:: TEXT PASSAGE ::

Soto mie, Soto mi, or Mee soto is a spicy Indonesian noodle soup dish commonly found in Indonesia, Malaysia, and Singapore. Mie means noodle made of flour, salt and egg, while soto refers to Indonesian soup. In Indonesia, it is called soto mie and is considered one variant of soto, while in Malaysia and Singapore it is called mee soto.

Ingredients 
Soto mie can be made of beef, chicken, or offals such as kaki sapi (skin, cartilage and tendons of cow's trotters) or tripes. People may exchange noodles for rice or rice vermicelli according to their preference. A combination of either noodle or rice vermicelli along with slices of tomato, boiled potato, hard-boiled egg, cabbages, peanut, bean sprout and beef, offal or chicken meat are added. Broth is then poured over this combination. This soup is made from beef or chicken stock and some other spices. Condiments are usually added, such as jeruk nipis (lime juice), sambal, bawang goreng (fried shallot), vinegar, kecap manis (sweet soy sauce), and emping.

Variants 
Yellow noodles served in soto soup is mainly known in two major different versions; the beef (soto mie) and chicken (mee soto) versions.

Soto mie (Bogor and Jakarta) 

The most popular soto mie in Indonesia comes from Bogor, West Java. It is a popular street food sold by travelling gerobak or cart vendors frequenting business and residential areas in cities and towns in Indonesia. The beef broth soup is spiced with shallot, garlic, candlenut, peppercorn, ground ebi (dried shrimp), daun salam (Indonesian bayleaf), lime leaves, bruised lemongrass and lime juice. It is made of beef or cow's trotters (tendons, skin and cartilage) with noodles, slices of risole (fried spring rolls with bihun and vegetables filling similar to lumpia), tomato, cabbage, potato, and celery. The Jakarta (Betawi) version is very similar to the version found in Bogor, but beef meat is preferred over cow's trotters, and galangal is added in its spice mixture.

:::

EXERCISE TASKS:
**A.** Output the portion of the soto mie text starting at "Soto mie, Soto" and ending at "called mee soto.".
**B.** Using the soto mie text, answer the following:
(i) In Malaysia and Singapore, what is the dish called?
(ii) Which city in West Java does the most popular soto mie in Indonesia come from?
(iii) What ingredient does the Jakarta version add to its spice mixture?
The material placed after this note is not needed.

:: ROWS ::

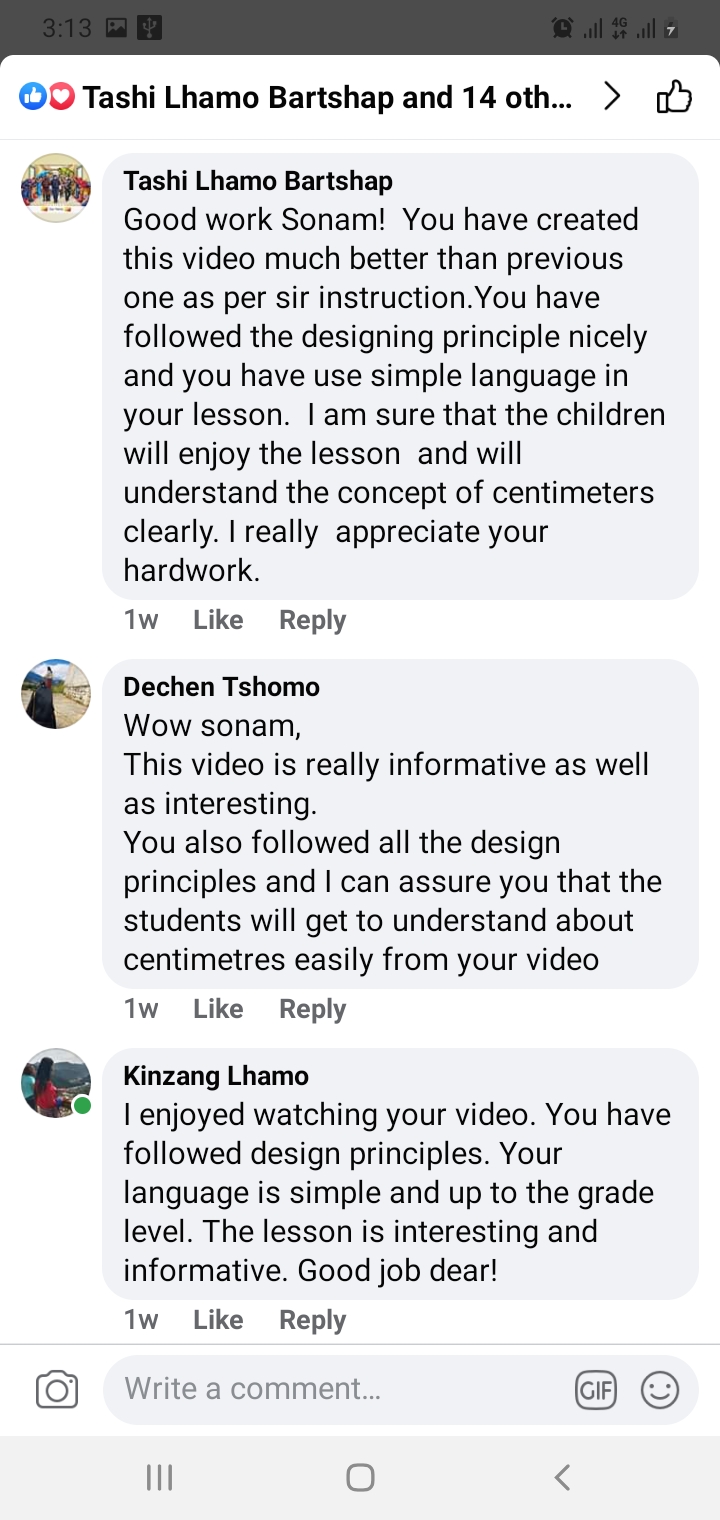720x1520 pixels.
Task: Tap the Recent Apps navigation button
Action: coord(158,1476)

:::
:: ROWS ::

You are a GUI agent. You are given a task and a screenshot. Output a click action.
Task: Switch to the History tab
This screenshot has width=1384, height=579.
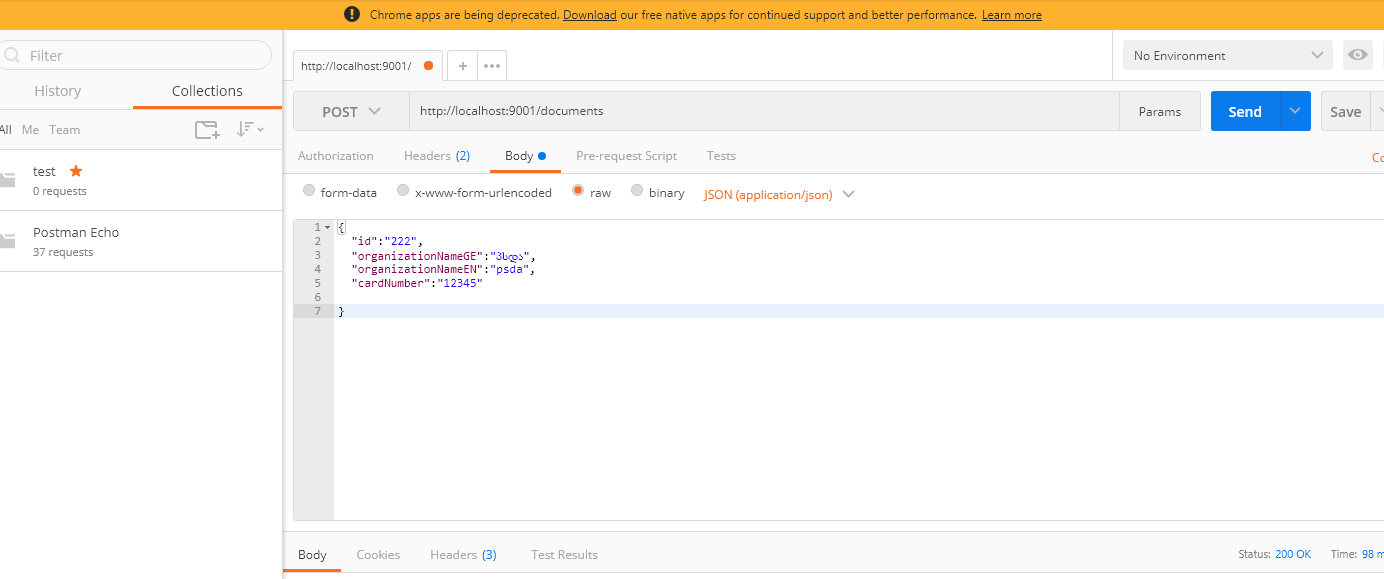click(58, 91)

:::

ANSWERS:
**A.**
Soto mie, Soto mi, or Mee soto is a spicy Indonesian noodle soup dish commonly found in Indonesia, Malaysia, and Singapore. Mie means noodle made of flour, salt and egg, while soto refers to Indonesian soup. In Indonesia, it is called soto mie and is considered one variant of soto, while in Malaysia and Singapore it is called mee soto.

**B.**
(i) Mee soto
(ii) Bogor
(iii) Galangal